Das Magazin hat sich laut Eigenbeschreibung zum Ziel gesetzt, das „Lebensgefühl Freiheit“ zu vermitteln und zugleich die Lebenswelt von Frauen abzubilden und zu reflektieren. „Libertine“ sagt Juliane Rump, sei „feministisch, mit einer selbstverständlichen Dosis Queerness.“ Also eben kein reines „Lesbenheft“, wie es zum Start des Magazins in manchen Medien hieß. Inhalte für Lesben und für Nicht-Lesben: So eine Trennung brauche man heutzutage nicht mehr, findet Rump.
Im Heft finden sich tatsächlich keine Diät-Tipps, wenn auch überwiegend Frauen, die dem gängigen Schlankheitsideal entsprechen. Jede Ausgabe steht unter einem festen Motto („Freiheit“, „Courage“, „Digital“). In Porträts und Interviews kommen Frauen aus unterschiedlichen Bereichen zu Wort – Unternehmerinnen, Künstlerinnen, Musikerinnen, Aktivistinnen – Frauen eben, die Besonderes leisten. Es geht um Lebensentwürfe, den Wandel der Liebe, um Freundschaft und Selbstfindung. Aber eben auch um Fashion und Lifestyle, es gibt Modestrecken und Produktempfehlungen für Lipgloss oder Wodka.
„Ich bin keine Konsumverweigerin“, sagt Juliane Rump. Sie lege jedoch Wert darauf, auch vertreten zu können, was sie empfiehlt: Produkte, die nachhaltig und im besten Fall vegan sind. Junge Modelabels, Unternehmen, die die LGBT-Szene unterstützen. Und, ganz wichtig: Für die Kollektionen oder Produkte, die vorgestellt werden, sollte maßgeblich eine Frau verantwortlich sein.

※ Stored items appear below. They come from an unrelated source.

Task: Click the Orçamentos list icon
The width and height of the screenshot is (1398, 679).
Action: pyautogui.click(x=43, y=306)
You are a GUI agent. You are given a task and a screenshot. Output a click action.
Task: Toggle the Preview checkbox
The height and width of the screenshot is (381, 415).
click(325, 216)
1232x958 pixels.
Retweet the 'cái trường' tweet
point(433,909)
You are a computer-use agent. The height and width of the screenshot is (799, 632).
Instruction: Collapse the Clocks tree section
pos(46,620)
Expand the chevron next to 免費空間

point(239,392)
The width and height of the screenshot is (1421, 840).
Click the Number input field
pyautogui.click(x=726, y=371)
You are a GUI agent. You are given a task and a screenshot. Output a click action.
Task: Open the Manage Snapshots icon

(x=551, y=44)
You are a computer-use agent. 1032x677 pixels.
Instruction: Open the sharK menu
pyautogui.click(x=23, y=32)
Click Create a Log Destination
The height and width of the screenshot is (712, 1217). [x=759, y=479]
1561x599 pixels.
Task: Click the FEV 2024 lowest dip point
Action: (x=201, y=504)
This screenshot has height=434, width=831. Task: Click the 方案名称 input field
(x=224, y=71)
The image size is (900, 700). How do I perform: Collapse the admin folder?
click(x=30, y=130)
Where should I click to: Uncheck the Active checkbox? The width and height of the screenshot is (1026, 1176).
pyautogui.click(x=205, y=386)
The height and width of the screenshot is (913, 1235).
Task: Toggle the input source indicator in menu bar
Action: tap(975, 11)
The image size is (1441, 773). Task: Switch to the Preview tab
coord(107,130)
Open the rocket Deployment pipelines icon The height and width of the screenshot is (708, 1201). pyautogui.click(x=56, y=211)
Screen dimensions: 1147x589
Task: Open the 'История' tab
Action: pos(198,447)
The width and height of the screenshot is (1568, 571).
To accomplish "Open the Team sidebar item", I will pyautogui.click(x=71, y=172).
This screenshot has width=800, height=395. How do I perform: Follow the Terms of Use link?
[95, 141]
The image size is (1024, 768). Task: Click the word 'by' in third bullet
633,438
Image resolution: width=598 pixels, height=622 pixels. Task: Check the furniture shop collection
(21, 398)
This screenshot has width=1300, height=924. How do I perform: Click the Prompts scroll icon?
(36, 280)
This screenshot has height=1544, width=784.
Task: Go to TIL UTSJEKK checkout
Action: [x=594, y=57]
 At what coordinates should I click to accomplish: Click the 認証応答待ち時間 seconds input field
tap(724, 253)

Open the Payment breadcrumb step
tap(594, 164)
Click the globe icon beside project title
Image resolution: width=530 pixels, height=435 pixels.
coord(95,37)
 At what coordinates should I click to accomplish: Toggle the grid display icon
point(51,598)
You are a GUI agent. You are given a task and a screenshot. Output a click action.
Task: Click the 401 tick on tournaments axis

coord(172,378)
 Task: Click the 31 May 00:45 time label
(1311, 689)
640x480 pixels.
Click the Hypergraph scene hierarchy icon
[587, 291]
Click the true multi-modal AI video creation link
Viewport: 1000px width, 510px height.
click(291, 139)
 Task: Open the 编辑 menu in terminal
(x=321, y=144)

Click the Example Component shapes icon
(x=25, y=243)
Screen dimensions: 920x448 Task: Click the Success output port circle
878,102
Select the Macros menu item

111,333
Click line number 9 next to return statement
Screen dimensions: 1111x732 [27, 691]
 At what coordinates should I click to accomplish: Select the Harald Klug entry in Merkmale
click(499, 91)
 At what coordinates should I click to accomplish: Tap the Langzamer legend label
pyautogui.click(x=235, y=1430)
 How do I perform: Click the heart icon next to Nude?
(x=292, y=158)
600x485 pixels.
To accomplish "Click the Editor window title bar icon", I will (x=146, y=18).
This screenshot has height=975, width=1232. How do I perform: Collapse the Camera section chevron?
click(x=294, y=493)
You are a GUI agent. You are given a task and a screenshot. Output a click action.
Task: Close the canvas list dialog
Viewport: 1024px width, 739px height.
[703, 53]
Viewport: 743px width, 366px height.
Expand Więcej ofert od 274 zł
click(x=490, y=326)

Rump arbeitet für „Libertine“ mit einem Team aus freien Grafikdesigner*innen, Fotograf*innen, Journalist*innen und Illustrator*innen zusammen. Das Magazin erschien bislang siebenmal. Diesen Herbst soll die nächste Ausgabe auf den Markt kommen, das Motto „Identität“ steht bereits fest.
In Zukunft werde sie voraussichtlich nur noch eine Ausgabe im Jahr herausbringen, so Rump. Dafür setzt sie verstärkt auf Veranstaltungen, die von Beginn an ein fester Bestandteil von „Libertine“ waren: Partys, Konzerte, Lesungen, Diskussionen, in Hamburg und Berlin. „Mir war es wichtig, auch andere Plattformen außerhalb des Heftes zu schaffen“, sagt Juliane Rump. Sie beobachte bei vielen Frauen ein starkes Bedürfnis, sich untereinander auszutauschen. Außerdem könne sie sich vorstellen, künftig mehr Sonderausgaben zu produzieren. Eine gab es in diesem Jahr bereits: Das „Pride Magazin“, das anlässlich der CSD-Wochen erschien.
Männer, damit sind hier Cis-Männer gemeint, spielen bei „Libertine“ keine große Rolle – weder bei den Veranstaltungen, noch den Inhalten des Hefts. „Männer haben in den Medien noch immer eine viel größere Präsenz als Frauen“, sagt Rump. Daher, findet sie, könne sie guten Gewissens darauf verzichten, über sie zu berichten. Eine Ausnahme gibt es allerdings: Die letzte Seite jedes „Libertine“-Heftes ist einem Mann gewidmet.